Return the generic Bigarray corresponding to the given one-dimensional Bigarray.

val genarray_of_array2 : ``('a, 'b, 'c)`` Array2.t -> ``('a, 'b, 'c)`` Genarray.t

Return the generic Bigarray corresponding to the given two-dimensional Bigarray.

val genarray_of_array3 : ``('a, 'b, 'c)`` Array3.t -> ``('a, 'b, 'c)`` Genarray.t

Return the generic Bigarray corresponding to the given three-dimensional Bigarray.

val array0_of_genarray : ``('a, 'b, 'c)`` Genarray.t -> ``('a, 'b, 'c)`` Array0.t

Return the zero-dimensional Bigarray corresponding to the given generic Bigarray.

  • raises Invalid_argument

    if the generic Bigarray does not have exactly zero dimension.

  • since 4.05.0

val array1_of_genarray : ``('a, 'b, 'c)`` Genarray.t -> ``('a, 'b, 'c)`` Array1.t

Return the one-dimensional Bigarray corresponding to the given generic Bigarray.

  • raises Invalid_argument

    if the generic Bigarray does not have exactly one dimension.

val array2_of_genarray : ``('a, 'b, 'c)`` Genarray.t -> ``('a, 'b, 'c)`` Array2.t

Return the two-dimensional Bigarray corresponding to the given generic Bigarray.

  • raises Invalid_argument

    if the generic Bigarray does not have exactly two dimensions.

val array3_of_genarray : ``('a, 'b, 'c)`` Genarray.t -> ``('a, 'b, 'c)`` Array3.t

Return the three-dimensional Bigarray corresponding to the given generic Bigarray.

  • raises Invalid_argument

    if the generic Bigarray does not have exactly three dimensions.

Re-shaping Bigarrays

val reshape : ``('a, 'b, 'c)`` Genarray.t ->``int array``-> ``('a, 'b, 'c)`` Genarray.t

reshape b [|d1;...;dN|] converts the Bigarray b to a N-dimensional array of dimensions d1...dN. The returned array and the original array b share their data and have the same layout. For instance, assuming that b is a one-dimensional array of dimension 12, reshape b [|3;4|] returns a two-dimensional array b' of dimensions 3 and 4. If b has C layout, the element (x,y) of b' corresponds to the element x * 3 + y of b. If b has Fortran layout, the element (x,y) of b' corresponds to the element x + (y - 1) * 4 of b. The returned Bigarray must have exactly the same number of elements as the original Bigarray b. That is, the product of the dimensions of b must be equal to i1 * ... * iN. Otherwise, Invalid_argument is raised.

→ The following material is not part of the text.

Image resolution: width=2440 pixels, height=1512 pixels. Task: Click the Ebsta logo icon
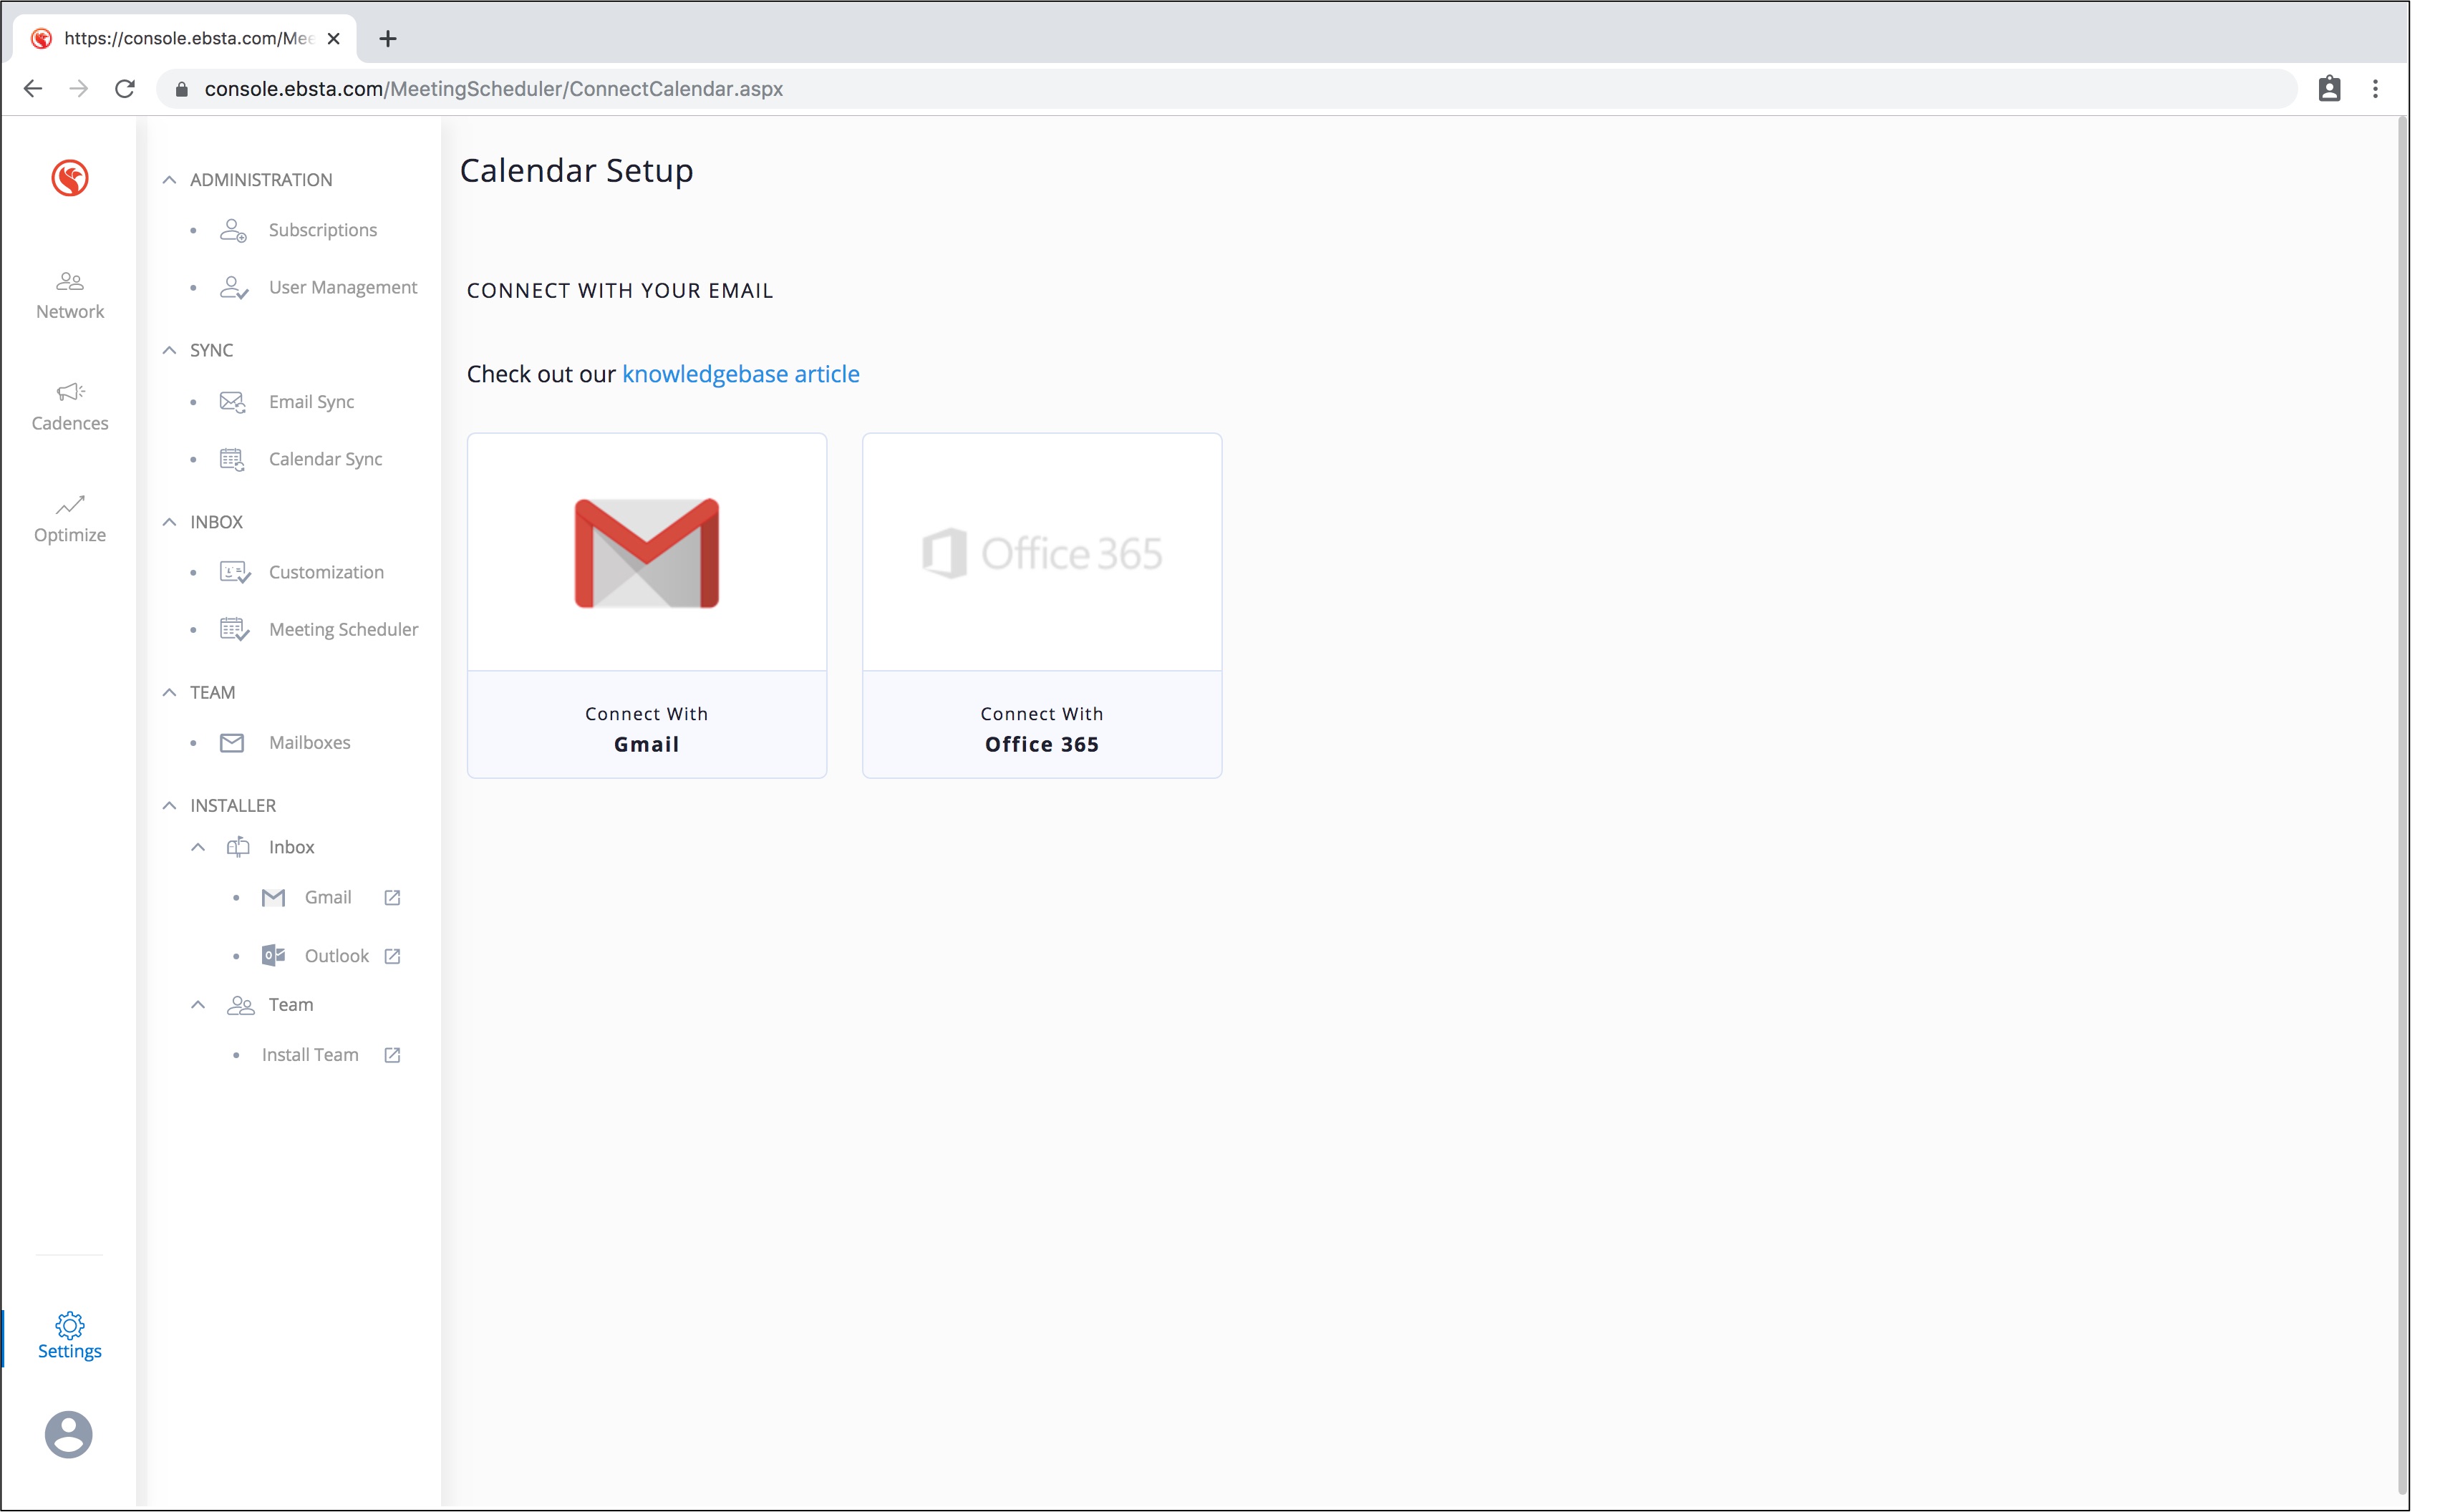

val reshape_0 : ``('a, 'b, 'c)`` Genarray.t -> ``('a, 'b, 'c)`` Array0.t

Specialized version of Bigarray.reshape for reshaping to zero-dimensional arrays.

  • since 4.05.0
val reshape_1 : ``('a, 'b, 'c)`` Genarray.t ->``int-> ``('a, 'b, 'c)`` Array1.t

Specialized version of Bigarray.reshape for reshaping to one-dimensional arrays.

val reshape_2 : ``('a, 'b, 'c)`` Genarray.t ->``int->``int-> ``('a, 'b, 'c)`` Array2.t

Specialized version of Bigarray.reshape for reshaping to two-dimensional arrays.

val reshape_3 : ``('a, 'b, 'c)`` Genarray.t ->``int->``int->``int-> ``('a, 'b, 'c)`` Array3.t

Specialized version of Bigarray.reshape for reshaping to three-dimensional arrays.